EXERCISE DETAILS: Convert the section that opens with the line containing "The height and width of the screenshot is (566, 1047)." and closes with the line containing "(x=1499, y=31)" into a two-column CSV with the headers prompt_text and answer. Give one row per entry, with its wording and its answer each in a single quoted field and any line breaks replaced by spaces.

Word and item position data
■ ■ ■

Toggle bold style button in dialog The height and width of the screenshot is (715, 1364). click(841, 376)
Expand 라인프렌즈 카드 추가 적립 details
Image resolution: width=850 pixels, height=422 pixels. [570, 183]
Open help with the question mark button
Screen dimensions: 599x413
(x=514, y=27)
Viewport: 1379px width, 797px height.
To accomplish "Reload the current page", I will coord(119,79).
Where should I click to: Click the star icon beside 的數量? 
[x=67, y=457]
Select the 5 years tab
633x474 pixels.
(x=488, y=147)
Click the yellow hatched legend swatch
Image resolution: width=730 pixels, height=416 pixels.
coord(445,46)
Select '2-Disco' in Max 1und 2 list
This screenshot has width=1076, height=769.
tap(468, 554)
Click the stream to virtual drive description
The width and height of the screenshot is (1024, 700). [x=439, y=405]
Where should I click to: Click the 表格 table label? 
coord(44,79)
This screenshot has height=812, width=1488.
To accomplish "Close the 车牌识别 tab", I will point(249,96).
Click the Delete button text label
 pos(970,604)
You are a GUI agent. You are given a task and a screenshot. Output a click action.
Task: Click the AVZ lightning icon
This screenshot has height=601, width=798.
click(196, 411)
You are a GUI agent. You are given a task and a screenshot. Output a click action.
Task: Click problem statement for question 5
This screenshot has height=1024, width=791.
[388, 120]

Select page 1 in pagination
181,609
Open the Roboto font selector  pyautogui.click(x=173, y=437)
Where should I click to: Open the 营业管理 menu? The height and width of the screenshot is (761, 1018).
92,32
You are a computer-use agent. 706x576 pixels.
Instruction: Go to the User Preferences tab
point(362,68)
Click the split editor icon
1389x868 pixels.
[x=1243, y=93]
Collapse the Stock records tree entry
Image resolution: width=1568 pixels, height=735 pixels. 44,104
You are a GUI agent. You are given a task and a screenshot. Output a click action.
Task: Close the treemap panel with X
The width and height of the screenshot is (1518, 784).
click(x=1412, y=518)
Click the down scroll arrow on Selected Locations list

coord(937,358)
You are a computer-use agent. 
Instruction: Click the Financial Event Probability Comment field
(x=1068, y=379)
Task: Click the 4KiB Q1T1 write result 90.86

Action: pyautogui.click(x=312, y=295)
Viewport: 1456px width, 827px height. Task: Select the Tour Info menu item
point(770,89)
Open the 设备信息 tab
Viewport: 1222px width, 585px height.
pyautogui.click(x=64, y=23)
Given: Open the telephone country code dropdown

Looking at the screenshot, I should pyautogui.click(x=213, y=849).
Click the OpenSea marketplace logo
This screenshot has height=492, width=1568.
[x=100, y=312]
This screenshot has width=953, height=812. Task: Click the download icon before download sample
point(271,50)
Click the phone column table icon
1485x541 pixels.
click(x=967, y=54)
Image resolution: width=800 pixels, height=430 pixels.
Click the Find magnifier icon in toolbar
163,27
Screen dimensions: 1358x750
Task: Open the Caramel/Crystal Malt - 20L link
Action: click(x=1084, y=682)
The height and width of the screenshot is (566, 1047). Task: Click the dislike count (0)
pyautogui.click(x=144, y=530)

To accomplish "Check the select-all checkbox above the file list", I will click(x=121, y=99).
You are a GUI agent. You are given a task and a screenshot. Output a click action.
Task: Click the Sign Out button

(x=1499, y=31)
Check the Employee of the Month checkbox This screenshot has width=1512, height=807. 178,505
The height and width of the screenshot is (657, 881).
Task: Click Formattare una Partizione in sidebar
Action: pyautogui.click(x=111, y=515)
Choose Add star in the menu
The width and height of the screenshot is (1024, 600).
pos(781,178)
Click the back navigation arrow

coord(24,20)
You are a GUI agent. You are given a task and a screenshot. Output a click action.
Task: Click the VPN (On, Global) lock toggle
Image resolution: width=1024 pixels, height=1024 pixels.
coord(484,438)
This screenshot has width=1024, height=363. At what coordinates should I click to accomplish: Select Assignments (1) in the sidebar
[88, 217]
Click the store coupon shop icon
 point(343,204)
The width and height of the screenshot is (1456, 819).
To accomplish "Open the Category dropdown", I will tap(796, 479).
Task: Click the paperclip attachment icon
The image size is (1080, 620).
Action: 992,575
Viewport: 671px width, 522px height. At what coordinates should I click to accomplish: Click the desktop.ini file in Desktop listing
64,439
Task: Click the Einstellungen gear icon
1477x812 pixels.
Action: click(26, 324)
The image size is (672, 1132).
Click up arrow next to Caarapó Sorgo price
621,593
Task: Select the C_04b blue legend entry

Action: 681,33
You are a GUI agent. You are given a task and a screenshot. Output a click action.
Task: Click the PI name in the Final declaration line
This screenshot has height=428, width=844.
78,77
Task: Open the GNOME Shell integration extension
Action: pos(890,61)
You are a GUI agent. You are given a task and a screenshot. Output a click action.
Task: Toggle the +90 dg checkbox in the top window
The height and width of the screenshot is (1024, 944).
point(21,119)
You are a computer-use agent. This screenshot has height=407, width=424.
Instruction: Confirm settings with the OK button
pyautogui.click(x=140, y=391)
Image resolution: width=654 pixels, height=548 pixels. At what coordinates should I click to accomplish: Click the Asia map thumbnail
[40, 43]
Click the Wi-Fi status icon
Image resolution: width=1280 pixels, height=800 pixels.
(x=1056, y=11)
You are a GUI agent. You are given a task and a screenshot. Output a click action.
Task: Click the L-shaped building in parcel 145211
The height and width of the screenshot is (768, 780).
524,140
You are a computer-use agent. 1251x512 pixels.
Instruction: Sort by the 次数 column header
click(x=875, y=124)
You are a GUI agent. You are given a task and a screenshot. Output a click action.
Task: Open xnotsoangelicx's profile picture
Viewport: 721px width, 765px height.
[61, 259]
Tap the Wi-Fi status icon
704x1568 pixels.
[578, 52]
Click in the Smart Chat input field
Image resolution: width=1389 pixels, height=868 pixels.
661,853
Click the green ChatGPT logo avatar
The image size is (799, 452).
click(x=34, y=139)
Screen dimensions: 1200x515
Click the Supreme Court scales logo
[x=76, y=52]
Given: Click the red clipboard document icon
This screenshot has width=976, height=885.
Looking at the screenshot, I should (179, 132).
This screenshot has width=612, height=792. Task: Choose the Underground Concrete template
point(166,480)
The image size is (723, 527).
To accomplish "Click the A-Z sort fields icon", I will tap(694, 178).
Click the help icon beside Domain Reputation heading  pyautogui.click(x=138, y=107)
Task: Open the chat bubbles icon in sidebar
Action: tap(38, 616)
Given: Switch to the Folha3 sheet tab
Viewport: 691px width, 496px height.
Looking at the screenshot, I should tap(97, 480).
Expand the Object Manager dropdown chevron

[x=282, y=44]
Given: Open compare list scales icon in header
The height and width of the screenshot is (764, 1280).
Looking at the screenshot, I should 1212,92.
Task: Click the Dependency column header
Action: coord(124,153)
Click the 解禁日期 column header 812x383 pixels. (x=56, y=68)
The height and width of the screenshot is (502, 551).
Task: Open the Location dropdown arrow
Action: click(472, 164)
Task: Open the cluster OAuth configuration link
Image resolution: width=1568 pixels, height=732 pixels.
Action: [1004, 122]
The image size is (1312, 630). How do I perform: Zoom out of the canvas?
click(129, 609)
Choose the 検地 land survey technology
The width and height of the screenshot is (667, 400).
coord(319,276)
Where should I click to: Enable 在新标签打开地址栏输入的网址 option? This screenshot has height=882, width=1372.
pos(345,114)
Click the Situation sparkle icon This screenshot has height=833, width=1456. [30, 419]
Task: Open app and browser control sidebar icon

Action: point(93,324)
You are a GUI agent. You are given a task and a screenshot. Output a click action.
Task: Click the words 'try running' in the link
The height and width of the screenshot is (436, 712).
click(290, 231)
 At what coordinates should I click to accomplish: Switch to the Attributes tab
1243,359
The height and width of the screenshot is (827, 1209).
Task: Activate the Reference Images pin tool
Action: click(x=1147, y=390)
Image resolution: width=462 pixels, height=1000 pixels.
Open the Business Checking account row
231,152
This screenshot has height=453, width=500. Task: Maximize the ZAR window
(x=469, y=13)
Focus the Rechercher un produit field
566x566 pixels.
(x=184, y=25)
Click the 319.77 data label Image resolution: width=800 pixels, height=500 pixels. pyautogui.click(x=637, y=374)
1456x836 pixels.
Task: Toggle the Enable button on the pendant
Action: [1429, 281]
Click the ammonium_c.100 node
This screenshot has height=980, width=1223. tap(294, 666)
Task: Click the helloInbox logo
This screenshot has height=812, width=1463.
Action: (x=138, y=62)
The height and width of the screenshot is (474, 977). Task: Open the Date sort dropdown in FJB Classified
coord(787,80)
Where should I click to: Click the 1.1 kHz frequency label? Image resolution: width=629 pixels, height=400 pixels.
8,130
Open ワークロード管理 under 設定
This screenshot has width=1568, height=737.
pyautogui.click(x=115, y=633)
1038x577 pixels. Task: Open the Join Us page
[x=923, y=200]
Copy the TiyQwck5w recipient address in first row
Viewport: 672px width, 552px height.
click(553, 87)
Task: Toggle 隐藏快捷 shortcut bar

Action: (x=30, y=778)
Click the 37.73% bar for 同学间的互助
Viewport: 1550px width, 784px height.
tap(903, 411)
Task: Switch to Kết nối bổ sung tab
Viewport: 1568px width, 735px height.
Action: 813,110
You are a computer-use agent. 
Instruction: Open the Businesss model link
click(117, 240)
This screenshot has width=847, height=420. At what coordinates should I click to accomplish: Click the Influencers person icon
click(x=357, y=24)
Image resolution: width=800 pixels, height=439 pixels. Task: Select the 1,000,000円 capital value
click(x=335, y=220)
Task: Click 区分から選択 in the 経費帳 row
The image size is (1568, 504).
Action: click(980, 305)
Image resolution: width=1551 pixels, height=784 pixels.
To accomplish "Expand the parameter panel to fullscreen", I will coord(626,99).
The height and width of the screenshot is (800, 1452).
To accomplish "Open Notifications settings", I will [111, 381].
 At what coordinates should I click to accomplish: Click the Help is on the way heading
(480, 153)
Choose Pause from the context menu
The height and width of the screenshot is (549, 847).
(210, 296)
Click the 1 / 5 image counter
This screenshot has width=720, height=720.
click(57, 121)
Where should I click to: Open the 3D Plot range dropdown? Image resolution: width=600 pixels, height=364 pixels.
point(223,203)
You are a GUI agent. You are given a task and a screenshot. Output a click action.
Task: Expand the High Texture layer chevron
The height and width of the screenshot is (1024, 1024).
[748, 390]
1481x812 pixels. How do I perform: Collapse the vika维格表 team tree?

■ ■ ■

COMPLETE OUTPUT:
prompt_text,answer
"The height and width of the screenshot is (566, 1047). Task: Click the dislike count (0)","pyautogui.click(x=144, y=530)"
"To accomplish ""Check the select-all checkbox above the file list"",","I will click(x=121, y=99)."
"You are a GUI agent. You are given a task and a screenshot. Output a click action. Task: Click the Sign Out button","(x=1499, y=31)"